What you need to do:
Can you print every record below exactly as written?

*-*-*

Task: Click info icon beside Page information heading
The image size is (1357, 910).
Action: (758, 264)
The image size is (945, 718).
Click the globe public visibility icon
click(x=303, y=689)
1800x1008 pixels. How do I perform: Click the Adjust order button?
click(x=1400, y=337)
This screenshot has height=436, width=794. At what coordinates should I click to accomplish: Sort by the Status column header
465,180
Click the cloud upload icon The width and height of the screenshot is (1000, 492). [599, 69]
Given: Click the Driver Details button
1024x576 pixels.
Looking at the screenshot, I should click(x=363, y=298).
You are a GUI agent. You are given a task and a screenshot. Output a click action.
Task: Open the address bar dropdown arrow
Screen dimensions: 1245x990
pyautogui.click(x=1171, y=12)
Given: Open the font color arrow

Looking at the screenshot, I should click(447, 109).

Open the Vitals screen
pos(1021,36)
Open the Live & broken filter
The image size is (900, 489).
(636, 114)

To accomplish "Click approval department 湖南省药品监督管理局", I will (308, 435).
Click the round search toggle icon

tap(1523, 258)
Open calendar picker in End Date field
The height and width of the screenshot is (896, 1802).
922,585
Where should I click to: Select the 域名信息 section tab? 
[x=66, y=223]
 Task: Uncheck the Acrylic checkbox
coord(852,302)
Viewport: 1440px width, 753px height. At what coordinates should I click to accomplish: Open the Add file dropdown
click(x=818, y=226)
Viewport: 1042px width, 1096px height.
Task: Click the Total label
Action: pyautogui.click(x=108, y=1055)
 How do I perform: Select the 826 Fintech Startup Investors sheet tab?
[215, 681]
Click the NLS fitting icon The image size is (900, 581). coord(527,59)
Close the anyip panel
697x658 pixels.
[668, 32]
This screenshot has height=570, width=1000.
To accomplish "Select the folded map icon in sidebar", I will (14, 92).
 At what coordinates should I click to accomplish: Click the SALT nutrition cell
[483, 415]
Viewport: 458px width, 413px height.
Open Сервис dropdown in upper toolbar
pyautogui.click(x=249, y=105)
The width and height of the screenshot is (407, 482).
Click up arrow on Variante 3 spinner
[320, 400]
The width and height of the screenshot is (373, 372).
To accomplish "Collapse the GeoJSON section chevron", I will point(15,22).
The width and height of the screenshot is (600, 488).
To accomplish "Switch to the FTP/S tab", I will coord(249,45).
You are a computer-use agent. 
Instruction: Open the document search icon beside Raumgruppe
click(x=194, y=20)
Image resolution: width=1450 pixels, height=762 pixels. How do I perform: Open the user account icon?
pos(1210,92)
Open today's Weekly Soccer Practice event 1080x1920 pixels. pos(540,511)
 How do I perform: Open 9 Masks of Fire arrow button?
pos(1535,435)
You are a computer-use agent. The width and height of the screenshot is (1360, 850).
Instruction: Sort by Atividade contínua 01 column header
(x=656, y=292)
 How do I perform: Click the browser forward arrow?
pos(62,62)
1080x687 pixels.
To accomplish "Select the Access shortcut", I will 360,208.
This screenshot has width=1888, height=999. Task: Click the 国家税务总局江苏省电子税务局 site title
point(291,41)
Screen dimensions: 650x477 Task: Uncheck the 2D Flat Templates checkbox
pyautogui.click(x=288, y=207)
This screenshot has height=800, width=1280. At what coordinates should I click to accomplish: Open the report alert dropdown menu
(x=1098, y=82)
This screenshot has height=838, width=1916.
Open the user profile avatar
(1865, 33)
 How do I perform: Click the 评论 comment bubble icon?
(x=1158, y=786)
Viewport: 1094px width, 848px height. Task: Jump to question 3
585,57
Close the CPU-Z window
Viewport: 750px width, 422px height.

*-*-*

Problem solution:
Task: Click info icon beside Page information heading
The image size is (1357, 910).
Action: (758, 264)
The image size is (945, 718).
Click the globe public visibility icon
click(x=303, y=689)
1800x1008 pixels. How do I perform: Click the Adjust order button?
click(x=1400, y=337)
This screenshot has height=436, width=794. At what coordinates should I click to accomplish: Sort by the Status column header
465,180
Click the cloud upload icon The width and height of the screenshot is (1000, 492). [599, 69]
Given: Click the Driver Details button
1024x576 pixels.
Looking at the screenshot, I should click(x=363, y=298).
You are a GUI agent. You are given a task and a screenshot. Output a click action.
Task: Open the address bar dropdown arrow
Screen dimensions: 1245x990
pyautogui.click(x=1171, y=12)
Given: Open the font color arrow

Looking at the screenshot, I should click(447, 109).

Open the Vitals screen
pos(1021,36)
Open the Live & broken filter
The image size is (900, 489).
(636, 114)

To accomplish "Click approval department 湖南省药品监督管理局", I will (308, 435).
Click the round search toggle icon

tap(1523, 258)
Open calendar picker in End Date field
The height and width of the screenshot is (896, 1802).
922,585
Where should I click to: Select the 域名信息 section tab? 
[x=66, y=223]
 Task: Uncheck the Acrylic checkbox
coord(852,302)
Viewport: 1440px width, 753px height. At what coordinates should I click to accomplish: Open the Add file dropdown
click(x=818, y=226)
Viewport: 1042px width, 1096px height.
Task: Click the Total label
Action: pyautogui.click(x=108, y=1055)
 How do I perform: Select the 826 Fintech Startup Investors sheet tab?
[215, 681]
Click the NLS fitting icon The image size is (900, 581). coord(527,59)
Close the anyip panel
697x658 pixels.
[668, 32]
This screenshot has height=570, width=1000.
To accomplish "Select the folded map icon in sidebar", I will (14, 92).
 At what coordinates should I click to accomplish: Click the SALT nutrition cell
[483, 415]
Viewport: 458px width, 413px height.
Open Сервис dropdown in upper toolbar
pyautogui.click(x=249, y=105)
The width and height of the screenshot is (407, 482).
Click up arrow on Variante 3 spinner
[320, 400]
The width and height of the screenshot is (373, 372).
To accomplish "Collapse the GeoJSON section chevron", I will point(15,22).
The width and height of the screenshot is (600, 488).
To accomplish "Switch to the FTP/S tab", I will coord(249,45).
You are a computer-use agent. 
Instruction: Open the document search icon beside Raumgruppe
click(x=194, y=20)
Image resolution: width=1450 pixels, height=762 pixels. How do I perform: Open the user account icon?
pos(1210,92)
Open today's Weekly Soccer Practice event 1080x1920 pixels. pos(540,511)
 How do I perform: Open 9 Masks of Fire arrow button?
pos(1535,435)
You are a computer-use agent. The width and height of the screenshot is (1360, 850).
Instruction: Sort by Atividade contínua 01 column header
(x=656, y=292)
 How do I perform: Click the browser forward arrow?
pos(62,62)
1080x687 pixels.
To accomplish "Select the Access shortcut", I will 360,208.
This screenshot has width=1888, height=999. Task: Click the 国家税务总局江苏省电子税务局 site title
point(291,41)
Screen dimensions: 650x477 Task: Uncheck the 2D Flat Templates checkbox
pyautogui.click(x=288, y=207)
This screenshot has height=800, width=1280. At what coordinates should I click to accomplish: Open the report alert dropdown menu
(x=1098, y=82)
This screenshot has height=838, width=1916.
Open the user profile avatar
(1865, 33)
 How do I perform: Click the 评论 comment bubble icon?
(x=1158, y=786)
Viewport: 1094px width, 848px height. Task: Jump to question 3
585,57
Close the CPU-Z window
Viewport: 750px width, 422px height.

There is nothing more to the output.